--- What is needed ---
Only the lines that include "agent" should be copied from the data below.

--- Stored data Enclosed Below ---

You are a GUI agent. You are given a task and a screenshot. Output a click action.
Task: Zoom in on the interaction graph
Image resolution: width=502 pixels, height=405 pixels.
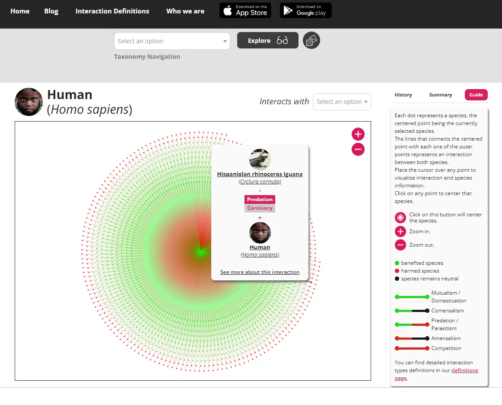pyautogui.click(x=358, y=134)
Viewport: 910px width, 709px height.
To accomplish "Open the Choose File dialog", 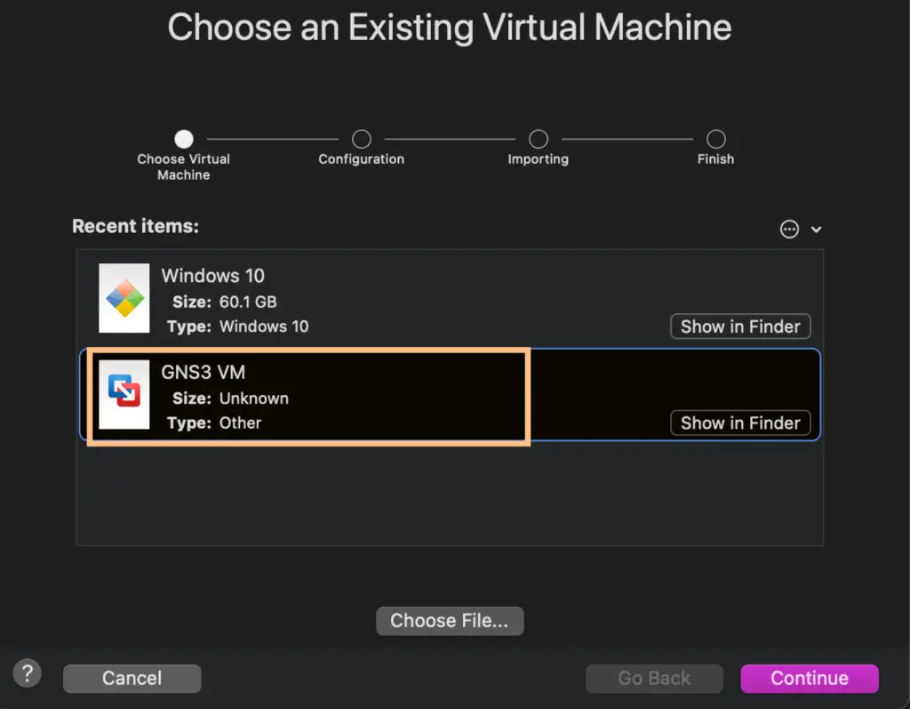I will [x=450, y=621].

--- End of Enclosed Stored data ---
--- Stored data Enclosed Below ---

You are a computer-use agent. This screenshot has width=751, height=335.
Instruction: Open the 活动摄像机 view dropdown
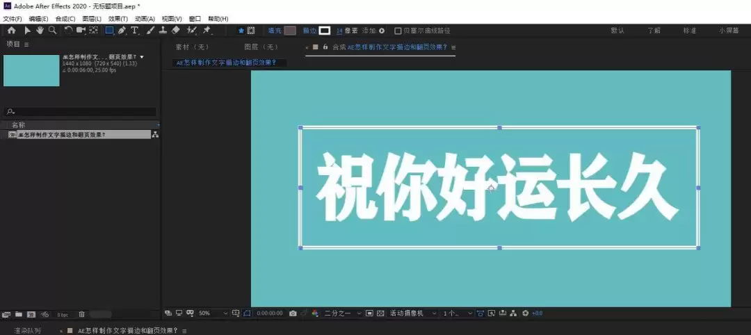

--- End of Enclosed Stored data ---
--- Stored data Enclosed Below ---

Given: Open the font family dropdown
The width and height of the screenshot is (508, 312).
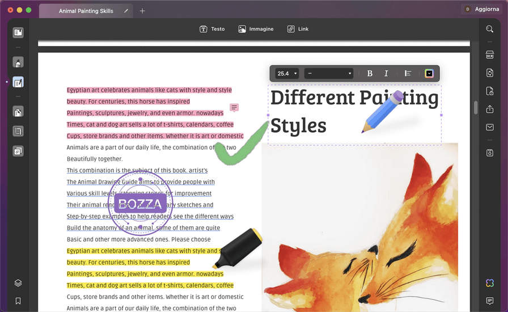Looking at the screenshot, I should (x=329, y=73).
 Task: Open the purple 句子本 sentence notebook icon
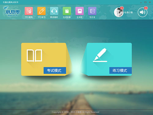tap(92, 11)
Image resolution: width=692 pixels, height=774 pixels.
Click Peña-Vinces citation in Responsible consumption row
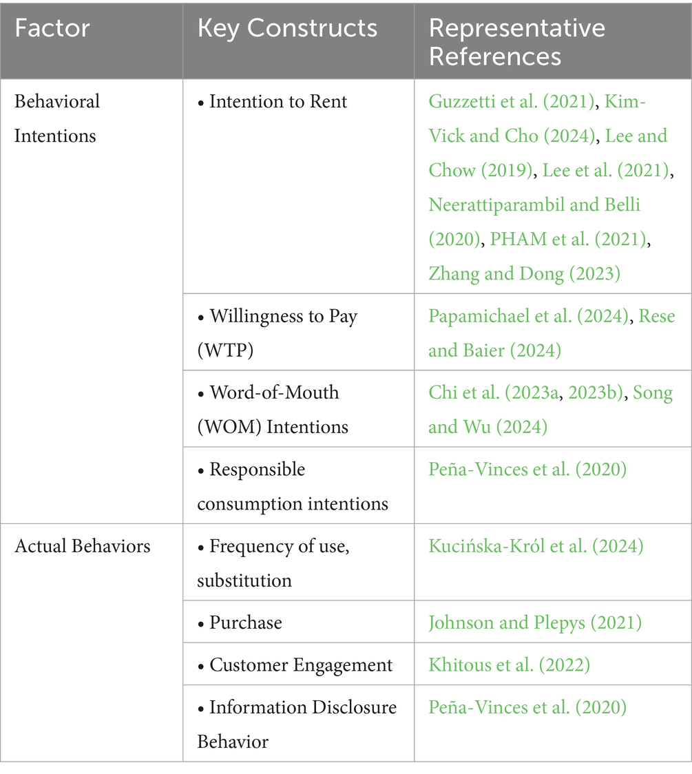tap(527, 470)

--- End of Enclosed Stored data ---

--- Expected answer ---
You are a GUI agent. You are given a task and a screenshot. Output a click action.
You are a computer-use agent. This screenshot has width=751, height=335.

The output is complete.